GRADUATE STUDENT FIELD NOTE: COFFEE AND CONFLICT IN CYPRUS
by Catriona Standfield, PhD Candidate, Political Science
I learned about conflict intractability from a demitasse of coffee in Cyprus in 2012. Cyprus, an island off the western coast of Turkey with an ethnically Greek majority, is a divided country. The Greek Cypriot area – the Republic of Cyprus – is confined to the south. The north, which Turkey invaded as a response to inter-communal violence in 1974, has declared itself the ‘Turkish Republic of Northern Cyprus.’ When you cross the UN-controlled buffer zone between the two at one of the checkpoints in downtown Nicosia, it is necessary for an outsider like me to shift my language to avoid giving offence. Accordingly, I learned quickly that to ask for a cup of Turkish coffee in the Greek south was a faux-pas. Ditto for ‘Turkish’ Delight and for many of the other common foods and beverages on the island.
My visit to Cyprus was my first to a country technically in conflict. In Cyprus, however, the conflict is ‘frozen’ and has remained that way with little of either regression or progress since the late 1970s. While Cypriots do not ordinarily have to fear for their lives, I learned that the conflict is nevertheless pervasive. It weighs heavily on how Cypriots on both sides see themselves and each other. How one orders coffee in Nicosia is just a small part of it.
There are very high levels of mistrust between Greek and Turkish Cypriots. The violent conflict and years of effective segregation have led to widely differing interpretations of history and a tendency to blame the other side for all of one’s misfortunes.
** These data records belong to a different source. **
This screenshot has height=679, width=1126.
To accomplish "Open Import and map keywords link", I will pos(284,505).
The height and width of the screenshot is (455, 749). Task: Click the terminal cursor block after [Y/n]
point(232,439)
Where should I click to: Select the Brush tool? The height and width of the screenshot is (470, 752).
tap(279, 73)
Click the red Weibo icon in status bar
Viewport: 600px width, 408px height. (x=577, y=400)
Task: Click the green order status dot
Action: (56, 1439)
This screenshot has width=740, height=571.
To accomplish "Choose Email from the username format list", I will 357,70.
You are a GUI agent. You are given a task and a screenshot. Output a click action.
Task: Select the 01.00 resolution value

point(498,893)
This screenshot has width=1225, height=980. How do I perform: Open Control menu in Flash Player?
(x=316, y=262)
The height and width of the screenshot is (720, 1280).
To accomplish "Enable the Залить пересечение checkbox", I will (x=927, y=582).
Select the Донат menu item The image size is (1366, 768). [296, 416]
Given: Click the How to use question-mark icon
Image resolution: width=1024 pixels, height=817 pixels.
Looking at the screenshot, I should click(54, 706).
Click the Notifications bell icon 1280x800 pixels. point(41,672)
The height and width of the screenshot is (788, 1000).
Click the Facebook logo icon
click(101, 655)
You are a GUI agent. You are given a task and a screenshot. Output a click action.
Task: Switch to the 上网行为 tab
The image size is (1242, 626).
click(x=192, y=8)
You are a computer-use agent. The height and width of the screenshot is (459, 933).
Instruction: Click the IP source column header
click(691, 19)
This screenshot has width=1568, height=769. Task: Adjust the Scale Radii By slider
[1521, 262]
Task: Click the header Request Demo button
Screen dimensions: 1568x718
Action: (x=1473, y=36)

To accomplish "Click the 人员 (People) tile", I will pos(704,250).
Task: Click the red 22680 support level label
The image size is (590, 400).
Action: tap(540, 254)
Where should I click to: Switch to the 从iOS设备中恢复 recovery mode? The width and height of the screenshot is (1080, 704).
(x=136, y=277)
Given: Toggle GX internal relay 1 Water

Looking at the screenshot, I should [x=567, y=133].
It has also led to a cultural and linguistic chasm: where once both communities spoke a common dialect of Cypriot Greek as well as their own tongues, they are now unable to speak to each other unless they communicate in English. The huge transfer of conservative Muslims from Turkey into fairly secular Turkish Cypriot communities has also wrought dramatic demographic and cultural change.
Depending on where they live, most young Cypriots have probably never met someone from the other side. All they might know is what they have been told by their parents and at school, which is often divisive and dehumanizing. An acquaintance told me that his three-year-old son learned at his southern kin-dergarten that ‘Cyprus is Greek.’ Opinion polls indicate that many people are fearful of what would happen if the two communities had to live and work together once more. The status quo of separation is not ideal, but for many people it offers a stability that is prized after the turmoil of conflict.
The UN has been trying for years to get both sides to agree to reunify the country. I was in Cyprus as an intern for the UN’s chief mediator and my remit was to research measures for promoting the inclusion of Cypriot women in the peace process. Before visiting Cyprus I had spent 6 months on research and had come up with some recommendations. Talking to people in Cyprus gave me a new perspective on the problem and led me to believe that the talks in their current form (which are still dragging on) are unlikely to ever be suited to the kind of inclusive dialogue needed in Cyprus. The Security Council decided years ago that the solution to the conflict would be a bi-zonal, bi-communal federation. Any UN-sponsored talks, therefore, have a foregone conclusion that Cypriots did not choose. Moreover, rather than using the peace process as an opportunity to transform gender and ethnic relations, the considerable interplay between gender inequality and the conflict is ignored, and reconciliation between Turkish Cypriots and Greek Cypriots is not seen as a necessary condition for a settlement.
There is a fitting metaphor for the prospects for peace in Cyprus that can be found in the buffer zone. The old Nicosia International Airport became a part of the zone during the war and has largely fallen into disrepair, apart from some UN helicopters. Weeds grow through the cracks in the tarmac. On the old runway sits a rusted-out Cyprus Airways passenger plane. It was once scheduled for takeoff but remained grounded because of the Turkish invasion. It has quietly moldered away ever since, its paint fading and flaking off in the sun.
The peace talks will continue to molder until the UN decides to give up or radically changes tack. I’m not sure how likely either of those outcomes is. It is most likely that Cyprus will remain one of the quietest and most intractable conflicts in the world. The best we can hope for at this stage is that we will learn lessons from it and improve the future practice of conflict resolution.